Amy Sherald, Nathanaëlle Herbelin: le portrait et l’intime

Célèbre aux Etats-Unis puisqu’elle a peint le portrait officiel de Michele Obama, qui est exposé à la National Gallery de Washington, Amy Sherald n’avait jamais été montrée en Europe. C’est désormais chose faite avec l’exposition qui s’est tenue chez Hauser & Wirth à Londres et dont la majeure partie est actuellement présentée dans l’espace monégasque de la galerie. L’événement est d’importance, car l’artiste fait partie des meilleurs portraitistes de la communauté afro-américaine, que l’on voit beaucoup en ce moment dans le milieu de l’art (et ce n’est que justice), mais à qui cette appartenance ne donne pas forcément du talent.

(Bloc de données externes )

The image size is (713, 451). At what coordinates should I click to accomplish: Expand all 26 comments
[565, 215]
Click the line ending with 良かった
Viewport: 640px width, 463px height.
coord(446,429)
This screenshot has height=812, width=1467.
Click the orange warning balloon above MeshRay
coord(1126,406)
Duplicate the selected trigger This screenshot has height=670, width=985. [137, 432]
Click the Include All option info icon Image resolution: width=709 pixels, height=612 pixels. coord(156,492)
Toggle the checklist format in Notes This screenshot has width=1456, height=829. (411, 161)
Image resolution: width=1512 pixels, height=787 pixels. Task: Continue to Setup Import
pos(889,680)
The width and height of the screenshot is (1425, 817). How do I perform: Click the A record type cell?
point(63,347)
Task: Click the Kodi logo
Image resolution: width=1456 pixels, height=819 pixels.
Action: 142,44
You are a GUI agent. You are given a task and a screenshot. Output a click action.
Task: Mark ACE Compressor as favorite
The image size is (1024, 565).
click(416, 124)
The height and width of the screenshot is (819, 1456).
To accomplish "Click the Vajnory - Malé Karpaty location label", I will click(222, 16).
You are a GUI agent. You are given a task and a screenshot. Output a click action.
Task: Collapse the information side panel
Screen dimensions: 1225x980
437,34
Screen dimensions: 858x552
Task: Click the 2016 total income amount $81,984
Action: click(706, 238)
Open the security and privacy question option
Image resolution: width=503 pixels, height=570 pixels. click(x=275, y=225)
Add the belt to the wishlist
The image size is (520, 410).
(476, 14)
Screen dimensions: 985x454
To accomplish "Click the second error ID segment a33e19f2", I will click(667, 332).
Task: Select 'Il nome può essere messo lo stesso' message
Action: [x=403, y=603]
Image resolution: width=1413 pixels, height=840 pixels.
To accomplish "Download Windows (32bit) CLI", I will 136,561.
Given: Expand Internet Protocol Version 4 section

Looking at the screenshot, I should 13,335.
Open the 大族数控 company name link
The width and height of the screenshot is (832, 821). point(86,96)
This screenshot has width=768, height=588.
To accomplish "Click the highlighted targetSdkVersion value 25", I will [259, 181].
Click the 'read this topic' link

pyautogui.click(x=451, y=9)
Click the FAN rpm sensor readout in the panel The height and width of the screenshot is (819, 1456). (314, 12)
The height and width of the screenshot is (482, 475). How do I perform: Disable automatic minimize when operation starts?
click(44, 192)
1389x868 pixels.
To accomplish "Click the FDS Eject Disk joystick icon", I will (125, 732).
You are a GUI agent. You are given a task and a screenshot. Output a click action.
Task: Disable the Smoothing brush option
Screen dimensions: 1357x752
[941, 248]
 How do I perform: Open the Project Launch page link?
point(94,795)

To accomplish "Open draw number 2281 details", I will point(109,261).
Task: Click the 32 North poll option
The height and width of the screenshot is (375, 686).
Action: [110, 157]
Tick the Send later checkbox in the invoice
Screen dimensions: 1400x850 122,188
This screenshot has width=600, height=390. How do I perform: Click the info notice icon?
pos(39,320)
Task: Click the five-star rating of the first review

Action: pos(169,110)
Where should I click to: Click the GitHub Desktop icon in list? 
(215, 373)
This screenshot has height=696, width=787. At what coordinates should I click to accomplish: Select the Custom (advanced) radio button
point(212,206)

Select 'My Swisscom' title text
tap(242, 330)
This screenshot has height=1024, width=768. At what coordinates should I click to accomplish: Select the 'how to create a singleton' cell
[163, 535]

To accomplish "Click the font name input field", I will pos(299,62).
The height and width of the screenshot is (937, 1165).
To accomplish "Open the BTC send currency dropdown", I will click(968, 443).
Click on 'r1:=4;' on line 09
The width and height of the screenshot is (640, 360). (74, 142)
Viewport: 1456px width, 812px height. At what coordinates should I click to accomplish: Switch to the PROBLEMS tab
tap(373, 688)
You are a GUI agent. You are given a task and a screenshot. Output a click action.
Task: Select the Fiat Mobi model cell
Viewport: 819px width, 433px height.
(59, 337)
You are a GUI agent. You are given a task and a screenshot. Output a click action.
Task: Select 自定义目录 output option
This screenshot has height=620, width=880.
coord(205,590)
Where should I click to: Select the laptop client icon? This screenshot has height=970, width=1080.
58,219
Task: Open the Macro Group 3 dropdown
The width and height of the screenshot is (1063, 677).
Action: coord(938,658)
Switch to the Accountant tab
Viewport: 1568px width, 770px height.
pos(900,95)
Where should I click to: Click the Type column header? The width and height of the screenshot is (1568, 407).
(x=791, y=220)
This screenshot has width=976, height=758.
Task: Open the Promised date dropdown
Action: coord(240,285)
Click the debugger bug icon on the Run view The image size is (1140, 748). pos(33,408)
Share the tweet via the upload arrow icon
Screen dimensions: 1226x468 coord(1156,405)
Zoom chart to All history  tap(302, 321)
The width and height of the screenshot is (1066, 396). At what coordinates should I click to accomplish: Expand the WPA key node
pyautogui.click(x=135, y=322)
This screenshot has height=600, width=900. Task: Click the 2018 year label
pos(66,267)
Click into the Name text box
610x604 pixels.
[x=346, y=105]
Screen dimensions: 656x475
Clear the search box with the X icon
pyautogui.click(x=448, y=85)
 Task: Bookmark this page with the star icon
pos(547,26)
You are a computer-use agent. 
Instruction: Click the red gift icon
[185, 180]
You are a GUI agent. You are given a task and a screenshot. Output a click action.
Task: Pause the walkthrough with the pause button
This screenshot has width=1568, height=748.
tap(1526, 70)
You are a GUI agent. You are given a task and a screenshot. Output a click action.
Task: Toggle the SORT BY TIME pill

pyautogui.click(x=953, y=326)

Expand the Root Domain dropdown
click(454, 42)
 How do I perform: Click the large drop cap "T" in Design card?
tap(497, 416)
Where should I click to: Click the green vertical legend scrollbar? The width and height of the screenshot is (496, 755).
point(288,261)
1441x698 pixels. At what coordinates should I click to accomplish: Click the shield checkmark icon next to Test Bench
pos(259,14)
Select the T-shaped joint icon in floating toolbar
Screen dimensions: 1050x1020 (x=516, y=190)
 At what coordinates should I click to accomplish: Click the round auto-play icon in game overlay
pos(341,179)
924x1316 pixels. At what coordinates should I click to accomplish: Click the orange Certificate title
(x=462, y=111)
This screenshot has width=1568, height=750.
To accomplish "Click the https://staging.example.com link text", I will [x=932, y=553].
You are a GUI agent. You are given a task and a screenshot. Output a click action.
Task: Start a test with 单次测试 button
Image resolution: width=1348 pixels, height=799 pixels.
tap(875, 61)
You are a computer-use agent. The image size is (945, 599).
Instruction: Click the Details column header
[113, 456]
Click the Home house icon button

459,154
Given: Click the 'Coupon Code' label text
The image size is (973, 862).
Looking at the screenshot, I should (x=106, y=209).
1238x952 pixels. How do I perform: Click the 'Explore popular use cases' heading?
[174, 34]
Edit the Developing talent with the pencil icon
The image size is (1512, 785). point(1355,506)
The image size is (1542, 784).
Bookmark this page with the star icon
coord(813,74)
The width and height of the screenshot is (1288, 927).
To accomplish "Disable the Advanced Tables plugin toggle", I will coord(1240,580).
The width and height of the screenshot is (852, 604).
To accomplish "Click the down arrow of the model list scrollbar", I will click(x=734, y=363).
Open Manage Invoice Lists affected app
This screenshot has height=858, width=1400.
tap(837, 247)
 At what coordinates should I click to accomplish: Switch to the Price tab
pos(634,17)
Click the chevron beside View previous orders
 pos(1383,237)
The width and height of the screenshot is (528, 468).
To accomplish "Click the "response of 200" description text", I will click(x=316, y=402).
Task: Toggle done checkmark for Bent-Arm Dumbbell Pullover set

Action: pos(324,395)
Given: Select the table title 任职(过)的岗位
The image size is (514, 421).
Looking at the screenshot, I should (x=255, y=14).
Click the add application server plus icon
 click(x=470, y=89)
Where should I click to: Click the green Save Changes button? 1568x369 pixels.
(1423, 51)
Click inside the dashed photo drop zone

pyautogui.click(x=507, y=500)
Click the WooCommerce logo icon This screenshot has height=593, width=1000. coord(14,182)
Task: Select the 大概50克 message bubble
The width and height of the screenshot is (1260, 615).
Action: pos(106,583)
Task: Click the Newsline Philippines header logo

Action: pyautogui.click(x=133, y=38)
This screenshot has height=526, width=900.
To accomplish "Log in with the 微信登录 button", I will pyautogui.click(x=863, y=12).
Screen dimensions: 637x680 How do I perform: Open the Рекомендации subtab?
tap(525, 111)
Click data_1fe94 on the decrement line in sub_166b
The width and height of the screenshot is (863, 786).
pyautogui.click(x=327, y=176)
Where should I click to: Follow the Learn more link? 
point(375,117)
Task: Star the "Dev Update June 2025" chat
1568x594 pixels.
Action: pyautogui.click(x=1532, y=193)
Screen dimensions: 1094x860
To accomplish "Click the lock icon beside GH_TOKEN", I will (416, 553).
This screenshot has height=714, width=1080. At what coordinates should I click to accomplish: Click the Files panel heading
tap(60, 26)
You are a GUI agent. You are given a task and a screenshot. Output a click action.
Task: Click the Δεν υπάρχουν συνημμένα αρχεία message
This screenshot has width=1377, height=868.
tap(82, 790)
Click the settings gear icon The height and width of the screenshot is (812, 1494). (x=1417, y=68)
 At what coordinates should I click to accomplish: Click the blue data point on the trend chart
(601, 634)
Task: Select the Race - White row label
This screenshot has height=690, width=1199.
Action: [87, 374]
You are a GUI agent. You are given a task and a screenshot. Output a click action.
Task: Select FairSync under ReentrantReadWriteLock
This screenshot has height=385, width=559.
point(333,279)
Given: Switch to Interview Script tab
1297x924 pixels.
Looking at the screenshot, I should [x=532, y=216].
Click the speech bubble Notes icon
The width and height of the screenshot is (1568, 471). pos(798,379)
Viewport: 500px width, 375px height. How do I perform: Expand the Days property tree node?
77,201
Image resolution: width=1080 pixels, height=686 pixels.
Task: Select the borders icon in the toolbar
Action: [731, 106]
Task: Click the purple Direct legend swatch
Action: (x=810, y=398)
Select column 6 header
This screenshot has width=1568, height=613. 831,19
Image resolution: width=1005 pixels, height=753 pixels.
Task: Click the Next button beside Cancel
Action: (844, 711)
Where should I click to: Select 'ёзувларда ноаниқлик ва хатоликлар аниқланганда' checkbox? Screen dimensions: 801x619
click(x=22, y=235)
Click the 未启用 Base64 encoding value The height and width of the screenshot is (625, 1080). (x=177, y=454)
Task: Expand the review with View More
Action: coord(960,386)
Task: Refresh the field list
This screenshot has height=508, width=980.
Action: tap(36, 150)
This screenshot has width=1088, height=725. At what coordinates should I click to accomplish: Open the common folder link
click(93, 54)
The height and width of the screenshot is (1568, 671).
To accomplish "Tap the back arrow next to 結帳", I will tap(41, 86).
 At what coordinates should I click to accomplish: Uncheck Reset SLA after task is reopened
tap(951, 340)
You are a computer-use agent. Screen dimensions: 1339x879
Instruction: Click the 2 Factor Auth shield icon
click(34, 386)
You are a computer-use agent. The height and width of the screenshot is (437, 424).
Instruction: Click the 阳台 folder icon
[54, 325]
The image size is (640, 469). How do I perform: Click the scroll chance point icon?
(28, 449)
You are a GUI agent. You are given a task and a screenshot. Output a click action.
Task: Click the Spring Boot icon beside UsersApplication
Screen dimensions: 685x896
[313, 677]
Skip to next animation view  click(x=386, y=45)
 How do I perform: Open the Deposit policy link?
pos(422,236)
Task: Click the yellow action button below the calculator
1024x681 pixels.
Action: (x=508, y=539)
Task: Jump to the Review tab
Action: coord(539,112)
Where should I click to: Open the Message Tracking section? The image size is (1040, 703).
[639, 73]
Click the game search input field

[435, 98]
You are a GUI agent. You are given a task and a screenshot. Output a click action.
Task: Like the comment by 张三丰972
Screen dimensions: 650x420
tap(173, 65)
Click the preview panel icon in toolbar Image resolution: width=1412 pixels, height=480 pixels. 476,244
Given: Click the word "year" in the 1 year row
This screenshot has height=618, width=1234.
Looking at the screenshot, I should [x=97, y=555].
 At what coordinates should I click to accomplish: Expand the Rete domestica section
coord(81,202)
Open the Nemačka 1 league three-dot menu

Amy Sherald, en effet, est noire et elle ne peint que des personnes de couleur, entendant ainsi redonner de la visibilité et de la dignité à une communauté qui en a trop souvent été privée. Mais elle veut aussi se confronter à la tradition et aux canons de l’art occidental, comme le fait aussi, et dans le même but, la grande Lynette Yadom-Boakie. Et surtout dans le cadre de cette exposition : « monter ces tableaux en Europe est une opportunité pour moi de réfléchir à la façon dont la tradition du portrait trouve sa continuité en tant que l’une des origines prégnantes de mon œuvre », précise-t-elle. Ainsi, il n’y a que peu d’œuvres accrochées aux cimaises de la galerie monégasque (moins de dix), mais chacune, en général de très grand format, est un exemple de l’intelligence et de la pertinence du travail de l’artiste.

La plus impressionnante est sans doute For love, and for country (2022), qui reprend la photographie célébrissime d’Alfred Eisenstaedt, V-J Day in Time Square (1945), montrant un officier de la US Navy embrassant une femme sur la place new-yorkaise après la défaite du Japon pendant la Seconde Guerre mondiale. Dans sa version, Amy Sherald remplace le couple hétérosexuel blanc par un couple d’hommes noirs habillés en marins, rappelant ainsi la discrimination des personnes non-hétérosexuelles dans l’histoire récente de l’armée américaine. Cette incroyable peinture aux couleurs très contrastées (le jaune du pantalon du personnage incliné, le rouge de son petit foulard) est bien sûr un hommage aux droits des personnes LGBTQIA+, mais c’est aussi une manière de s’emparer de la culture dominante américaine, de la renverser littéralement dans un volte-face qui remet à jour les valeurs et les hiérarchies de cette société.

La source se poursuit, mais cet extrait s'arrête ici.